Quant à l’organisation de différents modes de rémunération pour la même activité, selon que le salarié se trouve dans une zone touristique, dans un PUCE, avec ou sans contrepartie – car les deux seront possibles –, ou dans une zone non couverte par ces différentes dérogations, vous organisez un traitement différencié qui ne trouve aucune justification dans l’existence d’une situation différente puisque c’est la loi elle-même qui l’organise !
Pour notre part, nous, sénatrices et sénateurs du groupe communiste républicain et citoyen et du parti de gauche, considérons qu’il faut renforcer la protection des salariés plutôt que de permettre aux patrons de disposer d’outils de pression supplémentaires sur leur personnel.
Avec nos collègues du groupe de la gauche démocrate et républicaine de l’Assemblée nationale, nous entendons nous associer à toutes les démarches entreprises en direction du Conseil constitutionnel afin qu’il censure une proposition de loi lourde de conséquences pour les droits fondamentaux des salariés de notre pays.

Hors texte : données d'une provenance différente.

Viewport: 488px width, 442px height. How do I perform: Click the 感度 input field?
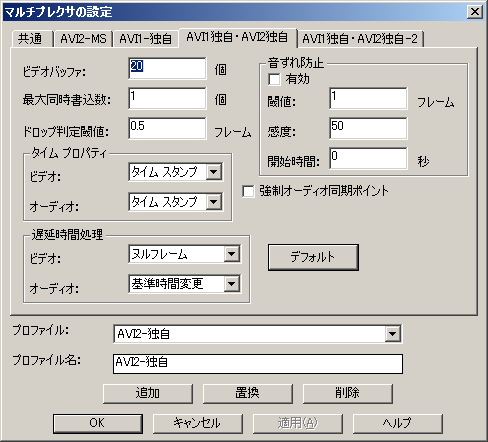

À ce titre, j’invite le Conseil constitutionnel à se pencher sur le non-respect, par cette proposition de loi, de l’esprit et des principes de notre Constitution. Je pense, par exemple, à l’interdiction, depuis l’arrêt du Conseil d’État du 27 mars 2000, de résilier un contrat de travail en raison de la situation familiale du salarié. Je citerai en particulier le cas des mères célibataires qui, dans les zones touristiques, se verront contraintes de travailler le dimanche : en raison de leur situation de famille et de l’immense précarité qui est souvent la leur – 60 % des salariés de la distribution sont des femmes, dont les salaires sont rarement supérieurs au SMIC et qui sont souvent employées à temps partiel –, elles devront soit refuser et être licenciées, soit sacrifier leur temps libre avec leurs enfants et accroître, au passage, leurs frais de garde, point évoqué tout à l’heure par M. Lardeux.

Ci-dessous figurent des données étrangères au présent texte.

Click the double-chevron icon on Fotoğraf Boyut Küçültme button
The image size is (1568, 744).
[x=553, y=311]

Ces femmes-là, monsieur le ministre, mes chers collègues, ces mères de famille partagées entre leurs enfants et leur travail, n’iront pas le dimanche dans les commerces ouverts, faute d’en avoir le temps, mais aussi faute d’avoir suffisamment d’argent !
Par ailleurs, monsieur le ministre, je regrette que vous ne vous soyez pas conformé au respect du principe de sincérité des débats. J’en conviens, celui-ci est plus particulièrement utilisé en matière budgétaire. Il n’en demeure pas moins que, pour garantir la pleine application de l’article 3 de la Constitution, qui dispose que « la souveraineté nationale appartient au peuple qui l’exerce par ses représentants », vous auriez dû peser de tout votre poids pour que votre majorité mette un terme à son exercice d’énonciation de contrevérités. Je regrette, à cet égard, que vous vous soyez vous-même, dans l’hémicycle, prêté tout à l’heure à ce jeu, ainsi que je vais le démontrer.
La première contrevérité se trouve dans l’intitulé de cette proposition de loi. À le lire, celle-ci permettrait de réaffirmer le principe du repos dominical. Drôle de manière de réaffirmer un principe que d’étendre les dérogations existantes et d’en ajouter de nombreuses autres !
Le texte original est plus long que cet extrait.